The report includes fifteen recommendations for the Government
to update the Act and other relevant Ontario legislation. The
following is a summary of some of the key recommendations of the
Regulatory capital requirements will
be revised to conform to the Basel III standard. In moving to the
standard, investment shares will be recognized as Tier 1 capital
provided that they meet certain requirements. A five year phase-out
will be implemented for existing investment shares. The minimum
leverage ratio will be maintained at 4%, however, off-balance sheet
assets will now be included in the calculation.
Gaps between the consumer protection
measures currently applicable to federally regulated banks and
those applicable to credit unions and caisses populaires will
either be closed by legislation or through voluntary commitments
provided by credit unions and caisses populaires. In addition, the
regulator will begin to collect consumer complaint data.

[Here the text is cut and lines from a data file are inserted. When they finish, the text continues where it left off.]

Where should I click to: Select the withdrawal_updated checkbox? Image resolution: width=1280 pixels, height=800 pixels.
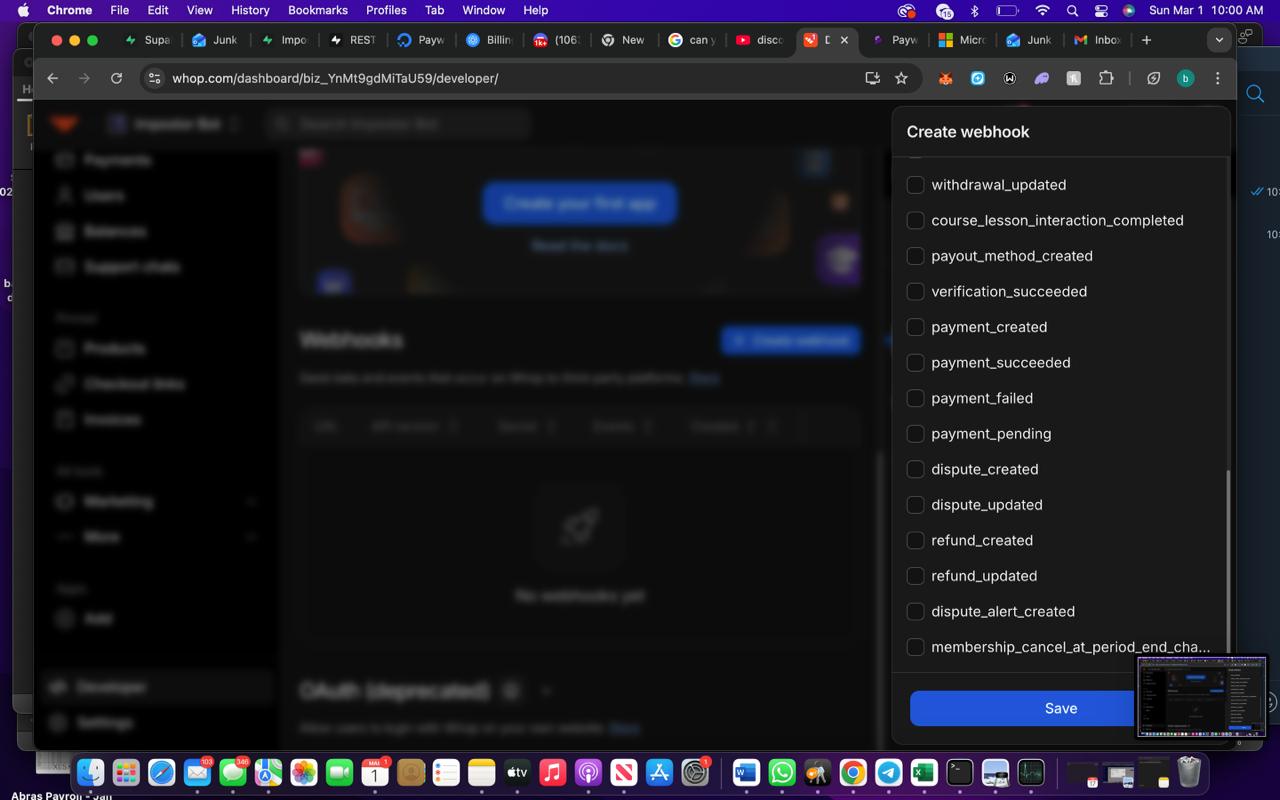pos(915,185)
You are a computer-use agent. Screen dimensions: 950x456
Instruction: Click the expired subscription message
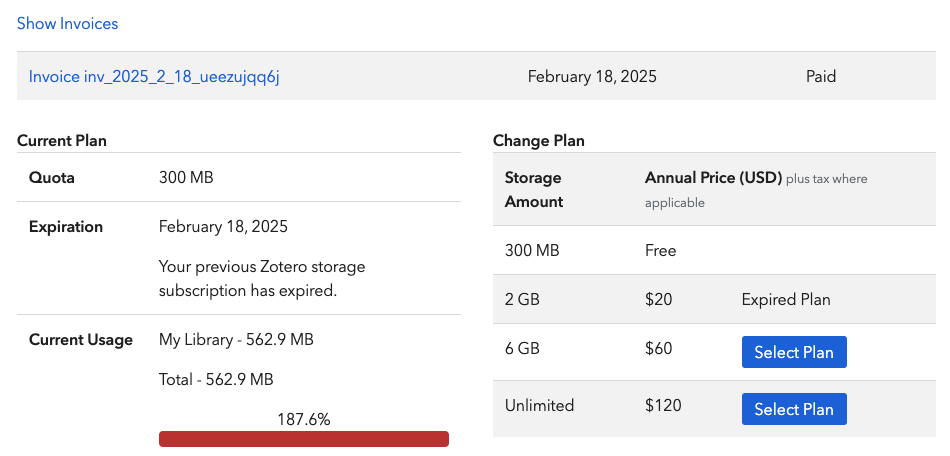pos(262,279)

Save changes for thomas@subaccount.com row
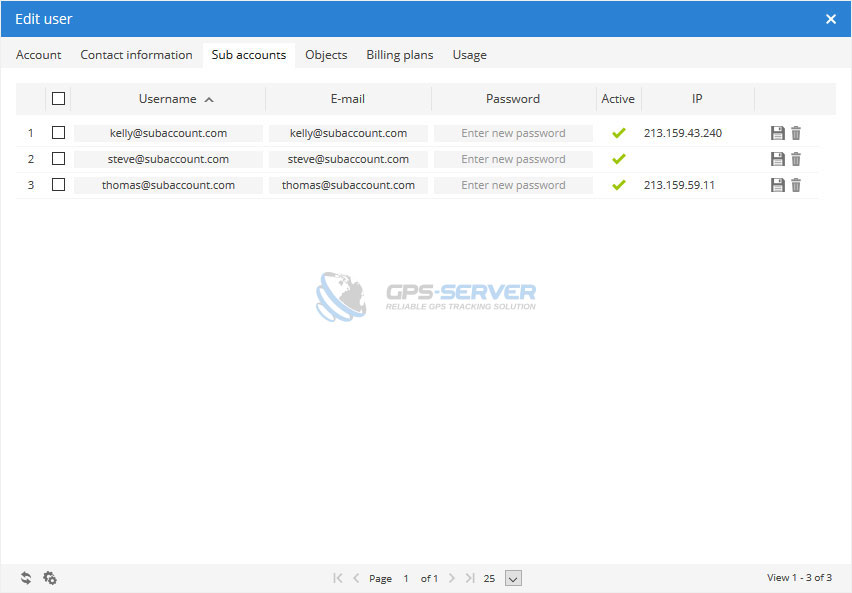click(777, 185)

Credit unions and caisses populaires
will be permitted to enter into loan syndication agreements with
credit unions and caisses populaires in other provinces. In
addition to providing a vehicle for asset diversification, this
will allow credit unions and caisses populaires to retain larger
loans within the movement.
Credit unions and caisses populaires
will be permitted to wholly own a wider spectrum of subsidiary
businesses than currently permitted. As an example, the report
mentions the authority to own insurance brokerages, which will put
them on a level playing field with federal banks. However, the
report also recommends that credit unions and caisses populaires
retain the power to own vehicle leasing subsidiaries, a power that
the federal banks do not share.
Deposit insurance coverage for
deposits will be increased from $100,000 to $250,000. However,
coverage for registered accounts (such as registered retirement
savings plans and tax-free savings accounts), which is currently
unlimited, will be reduced to $250,000 for each type of registered
account. For example, a person who had $250,000 in each of an RRSP
and another type of registered account would have $250,000 of
coverage for each account. Currently, federal deposit insurance for
bank deposits is capped at $100,000.
Although the report did not recommend
additional corporate governance rules, the importance of strong
governance was acknowledged and the regulator was encouraged to
continue to monitor corporate governance practices at credit unions
and caisse populaires.
Also rejected was a suggestion from
some commenters that stricter rules be imposed for smaller credit
unions and caisse populaires.
Legislation to implement the recommended changes has not yet
been published and it is not yet clear the extent to which
individual credit unions and caisse populaires will have to update
their practices, policies and procedures. No timeline for the
changes was provided.
We will continue to monitor these developments and report on
this blog when draft legislation is released.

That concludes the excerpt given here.